Pea, Bacon, and Pecorino Cheese Salad
April 8, 2008 posted by Linda Avery
by Cathy Mantuano and Tony Mantuano
from Wine Bar Food: Mediterranean Flavors to Crave with Wines to Match
(Clarkson Potter, 2008)
Serves 6 as an appetizer or 4 as a side dish
Three parts of the pea plant are featured in this hearty spring salad: the pea itself (both shelled peas and sugar snaps); the shoot, which is the tender green leaf or tendrils of the pea plant; and the pea sprout, which is the beginning stage of the plant. If you cannot find pea shoots or tendrils at your local farmers’ market, substitute any tender spring greens in their place. Enjoy this salad with a dry, crisp white wine such as a Sauvignon Blanc.—Cathy Mantuano and Tony Mantuano
convert Ingredients
6 strips bacon, cut crosswise into 1/2-inch slices
1/3 cup plus 2 tablespoons extra virgin olive oil
2 slices bread, crust removed, cut into 1/4-inch dice
Sea salt
1 cup fresh peas
1 cup sugar snap peas, thinly sliced
1/2 cup pea shoots, cut in half
1/2 cup pea sprouts
1 tablespoons fresh lemon juice
12 thin slices Pecorino Romano cheese, optional
Method
1. Preheat the oven to 350°F (175°C).
2. Cook the bacon in a saute pan over medium heat until crisp but still chewy, 5 to 6 minutes. Drain the bacon on paper towels. Reserve 3 teaspoons of the bacon fat in a large bowl.

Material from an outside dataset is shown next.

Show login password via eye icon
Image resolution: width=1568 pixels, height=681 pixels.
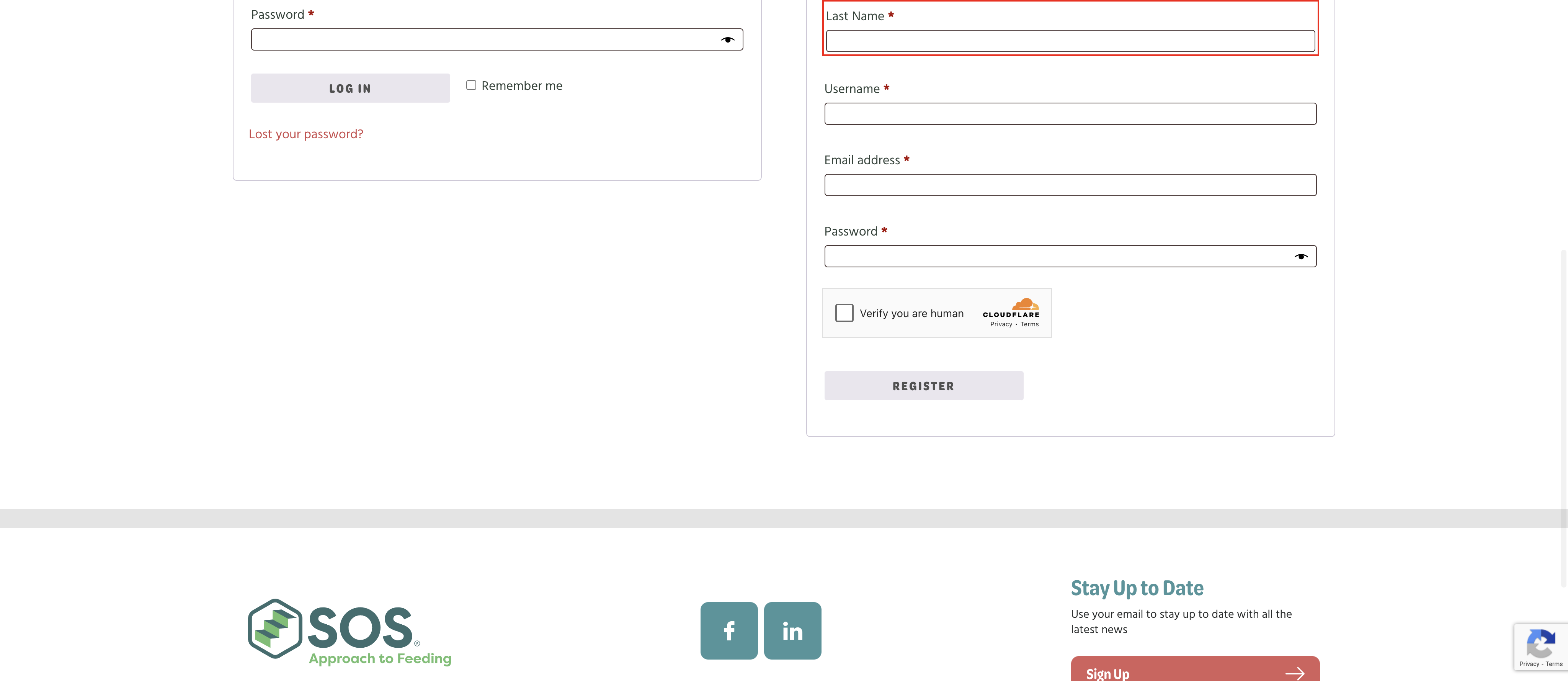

3. Wipe out the saute pan and return to medium-high heat. Add 1/3 cup of the oil. Add a cube of bread to test the temperature. When the cube starts to sizzle and fry, add the remaining cubes and fry until light golden brown, tossing occasionally, 4 to 5 minutes. Transfer the croutons to paper towels to drain.
4. Have ready a bowl of ice water. Bring a saucepan of lightly salted water to a boil over medium-high heat. Add the fresh peas and boil for 30 seconds. Scoop out the peas with a slotted spoon and plunge them into the ice water. Repeat with the snap peas. When cooled completely, drain the peas and snap peas well.
5. Add the peas, snap peas, pea shoots, pea sprouts, and croutons to the bowl with the bacon fat. Add the lemon juice and remaining 2 tablespoons olive oil and toss well. Divide the salad among 4 to 6 plates. Top each salad with 2 or 3 thin shavings of cheese, if using, and some crumbled bacon. Serve immediately.